Une « langue de béton vert» pour adeptes de roller, skate et BMX vient d’ouvrir dans le 2e arrondissement de Paris. Après cinq ans d’obstination
Le baron Haussmann aurait-il apprecié qu’une rue par lui dessinée soit ainsi relookée ? Jacques Boutault, le maire écologiste du 2e arrondissement, s’en amuse. Il a inauguré hier – avec l’adjoint au maire de Paris en charge des sports, Jean Vuillermoz (PCF) – un espace de glisse vert fluo qui zigzague sur toute la longueur de la rue Léon-Cladel, entre les rues Réaumur et Montmartre. « C’est une véritable petite oeuvre d’art urbaine, une langue de béton coloré d’une centaine de mètres de long, résolument moderne, qui va donner un coup de jeune au quartier. Je kiffe ce projet », jubile l’édile. L’équipement, conçu par l’architecte Stéphane Flandrin, a coûté 280 000 €, financés à parts égales par la mairie du 2e, le conseil de quartier et la direction jeunesse et sports de laVille. Son inauguration a été suivie d’une démonstration de roller, skate et BMX.
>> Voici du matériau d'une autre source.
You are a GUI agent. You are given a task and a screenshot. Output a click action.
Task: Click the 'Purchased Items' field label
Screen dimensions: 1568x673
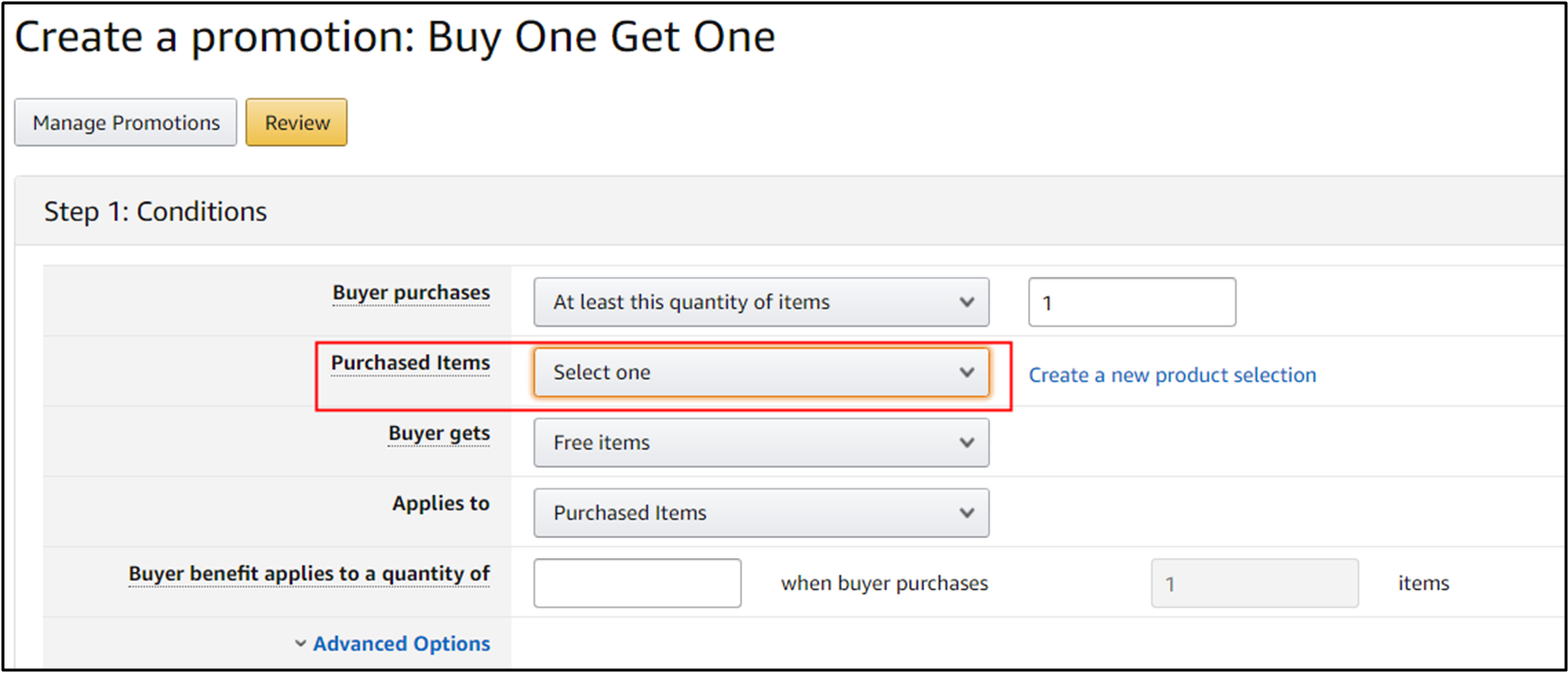[410, 363]
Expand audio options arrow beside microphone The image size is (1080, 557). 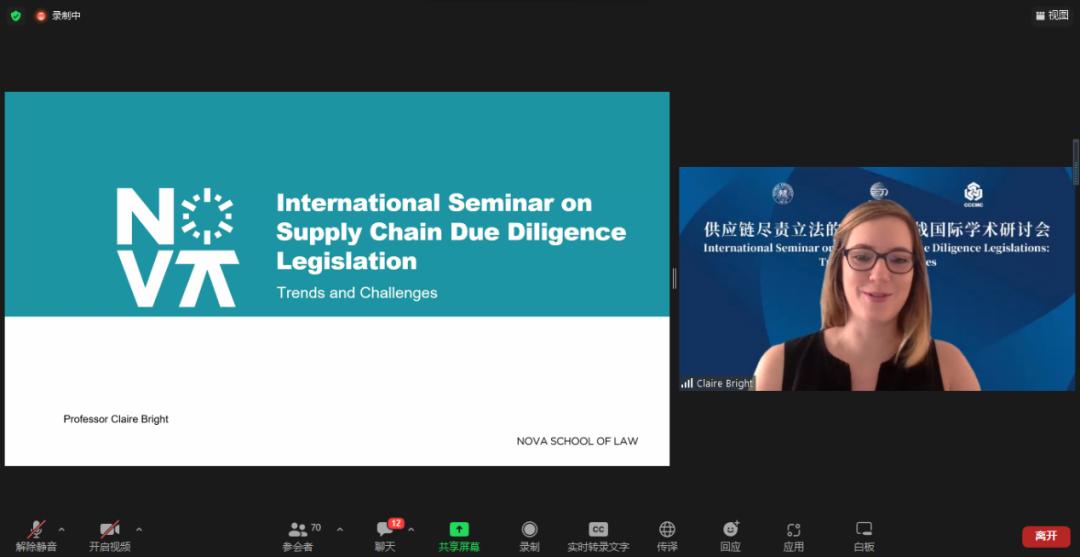[x=62, y=529]
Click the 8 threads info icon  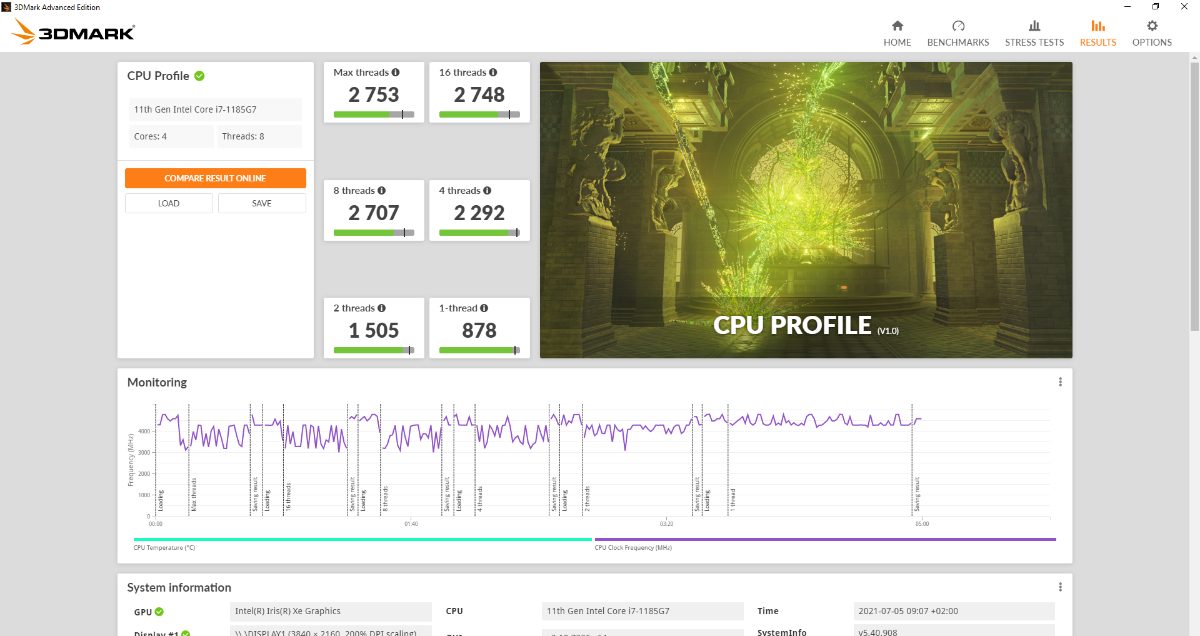coord(382,191)
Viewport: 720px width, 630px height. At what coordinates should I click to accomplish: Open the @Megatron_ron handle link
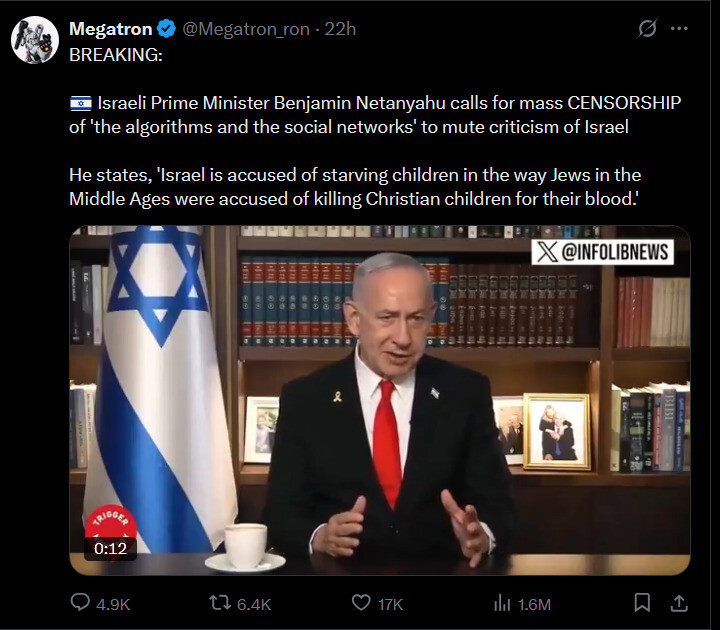tap(246, 29)
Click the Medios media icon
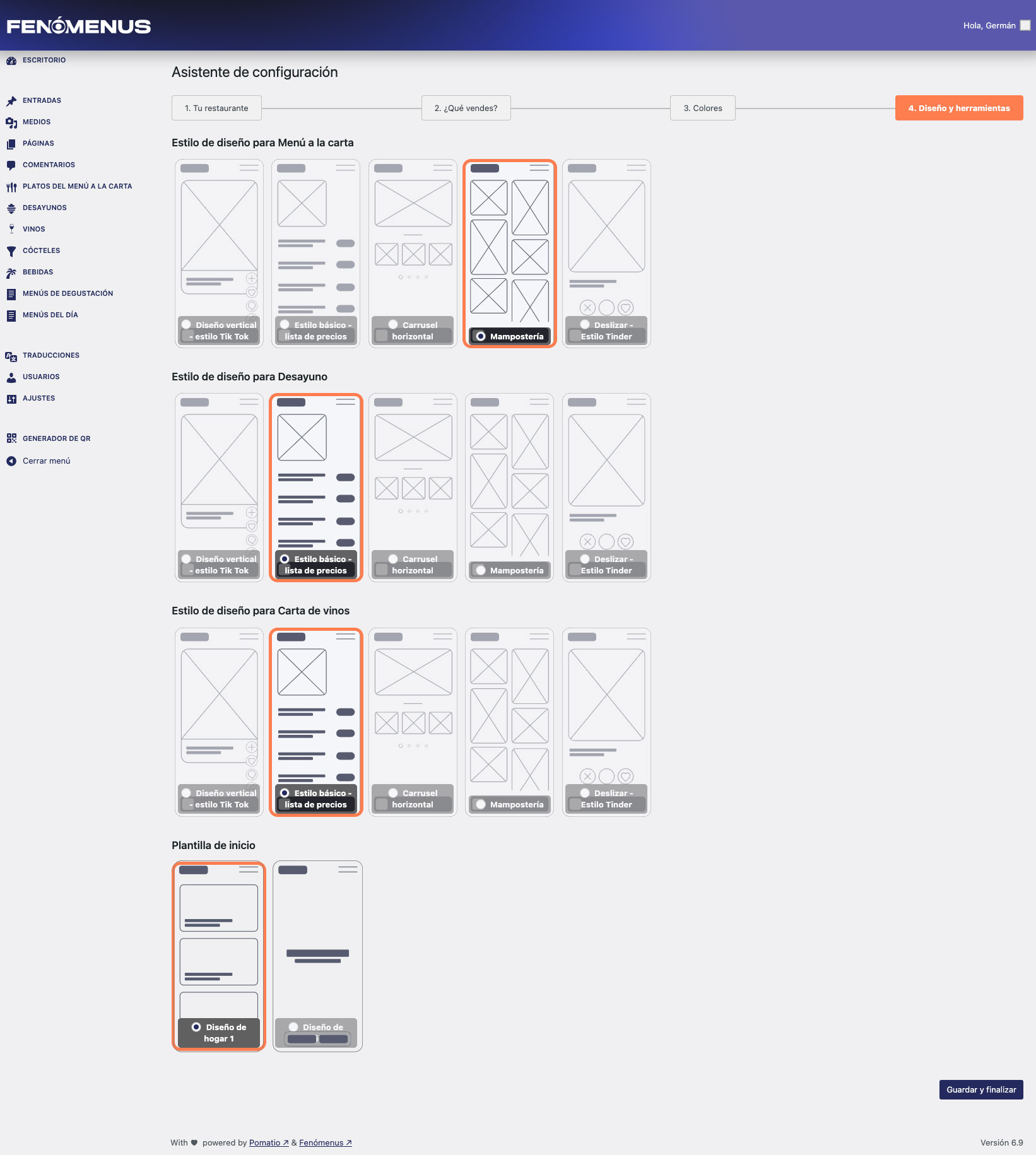The height and width of the screenshot is (1155, 1036). click(11, 122)
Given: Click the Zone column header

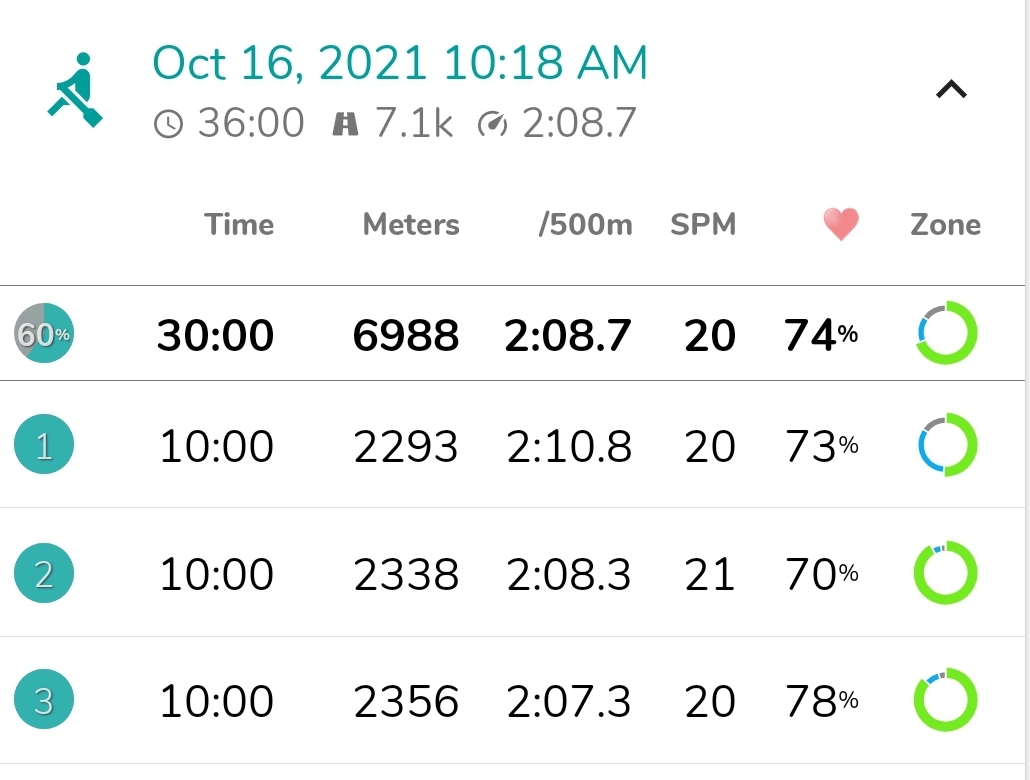Looking at the screenshot, I should [x=945, y=225].
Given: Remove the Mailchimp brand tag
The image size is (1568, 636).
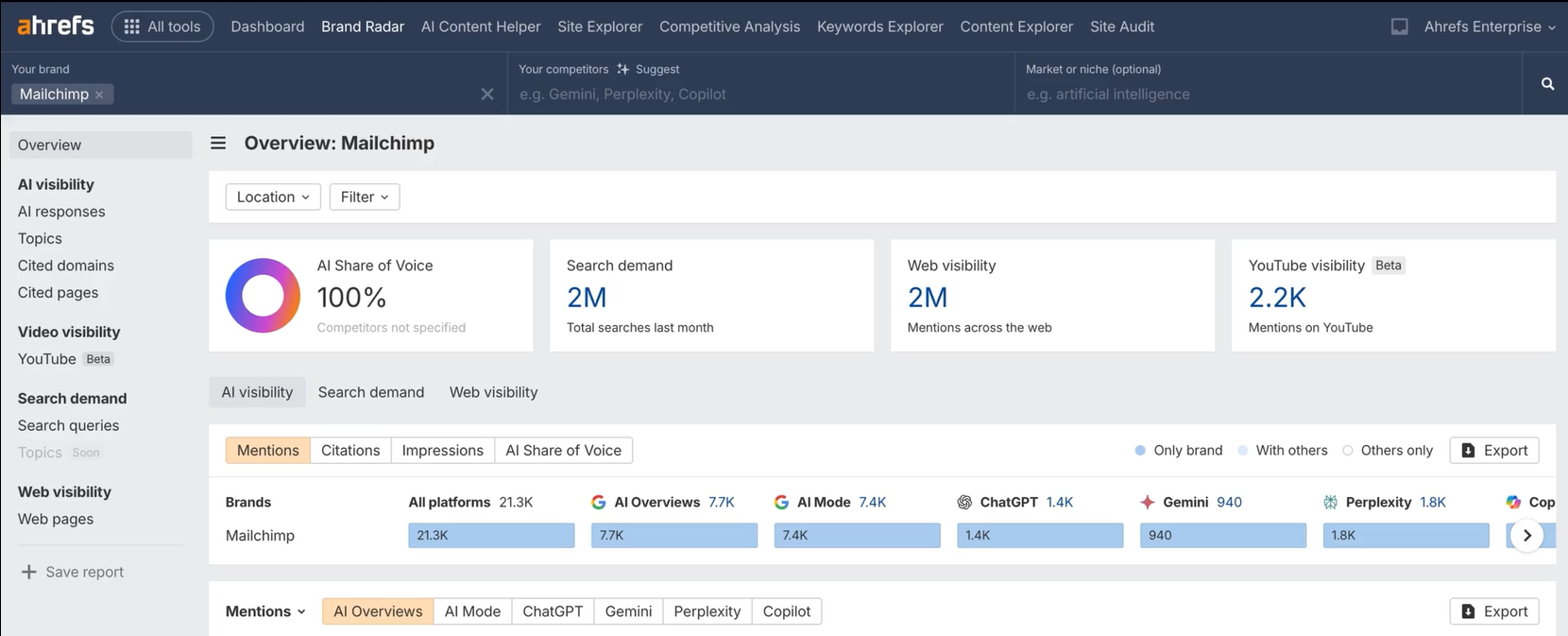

« On pensait que ça ne passerait jamais»
Si le maire d’arrondissement en est si fier, c’est qu’il résulte de cinq années de « bagarre acharnée», raconte-t-il. En 2007, suite au démontage d’une rampe de glisse au jardin desHalles, des collégiens manifestent leur inquiétude. Leurs parents prennent le relais, ainsi que le conseil de la jeunesse et des associations de glisse, déplorant le manque d’équipements pour adolescents à Paris. La rue Léon-Cladel, alors ouverte aux voitures, est repérée. Elle offre l’avantage de n’abriter que des immeubles de bureaux (la Société générale et la Semaest) et aucune habitation. Il est décidé de rendre cette voie piétonne et d’y implanter un espace de glisse.
Mais les services de la Ville imposent des grilles de protection réglementaires tout autour de l’équipement. Ce que le maire refuse catégoriquement.
Une parade est alors trouvée, explique Jacques Boutault : «Nous avons déniché une directive européenne qui définit « l’espace public partagé », ouvert et accessible à tous, à pied ou sur roues. Jusqu’ici, on pouvait aménager soit un espace public, soit un espace ludique. Grâce à ce nouveau statut juridique, notre projet sans grillage devenait possible. C’est le premier espace public partagé de Paris. » Restait à obtenir l’autorisation des Architectes des bâtiments de France (ABF). « On pensait que ça ne passerait jamais. Surprise: ils ont trouvé notre projet tellement innovant qu’il en devient presque un geste architectural. » Personne ne saura jamais si Haussmann aurait aimé cette langue verte en plein coeur de Paris. Mais Jacques Boutault, lui, ne se remet pas de son audace.